• DATA LINES
------------------------
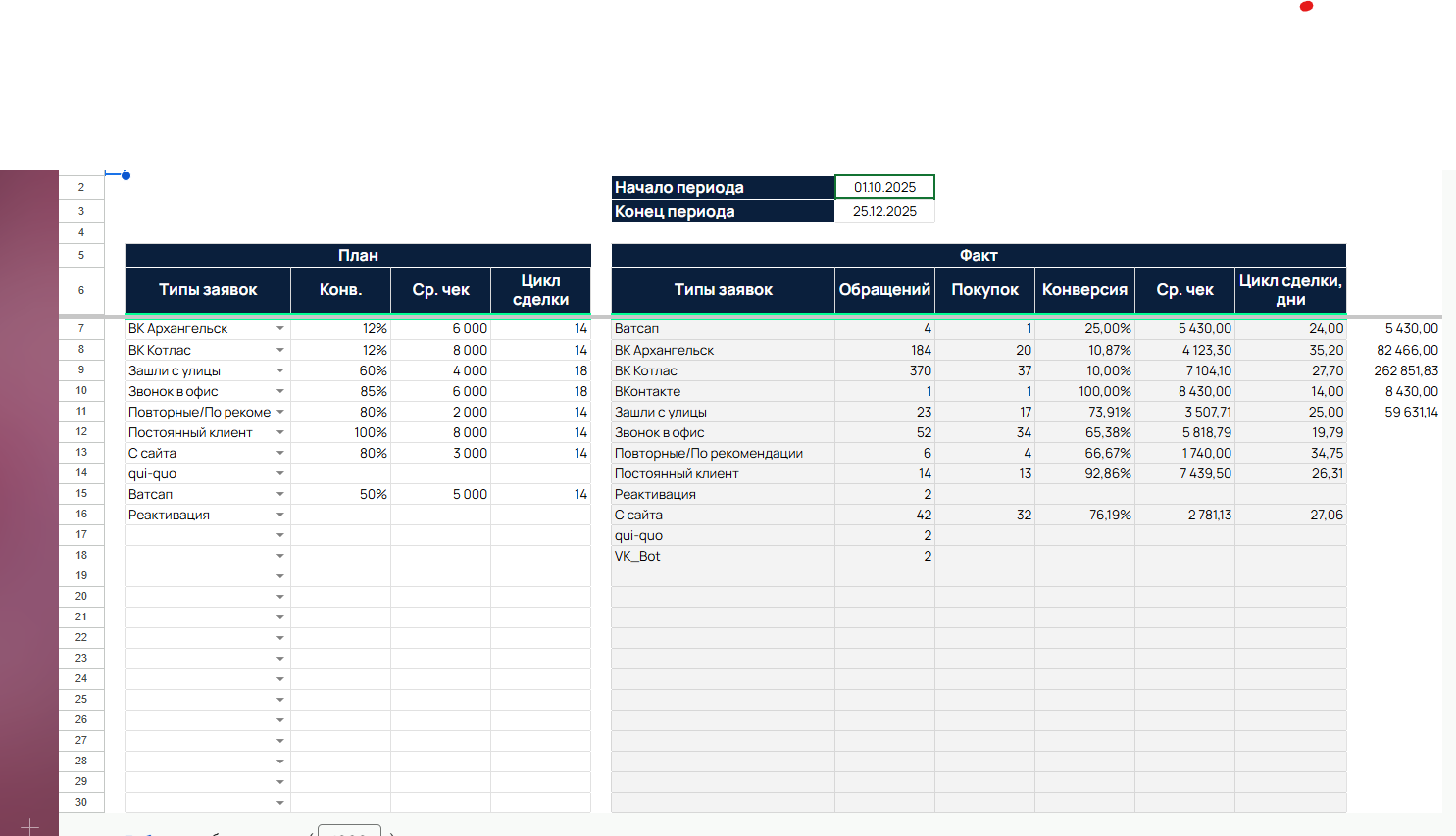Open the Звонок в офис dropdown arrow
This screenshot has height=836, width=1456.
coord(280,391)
------------------------
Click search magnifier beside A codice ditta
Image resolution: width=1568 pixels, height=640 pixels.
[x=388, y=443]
------------------------
• EXERCISE REQUIREMENTS
Could you print, unchanged, the rows starting at the one that contains "Click search magnifier beside A codice ditta" and ending at the one that contains "[x=388, y=443]"?

• SOLUTION TO THE EXERCISE
Click search magnifier beside A codice ditta
Image resolution: width=1568 pixels, height=640 pixels.
[x=388, y=443]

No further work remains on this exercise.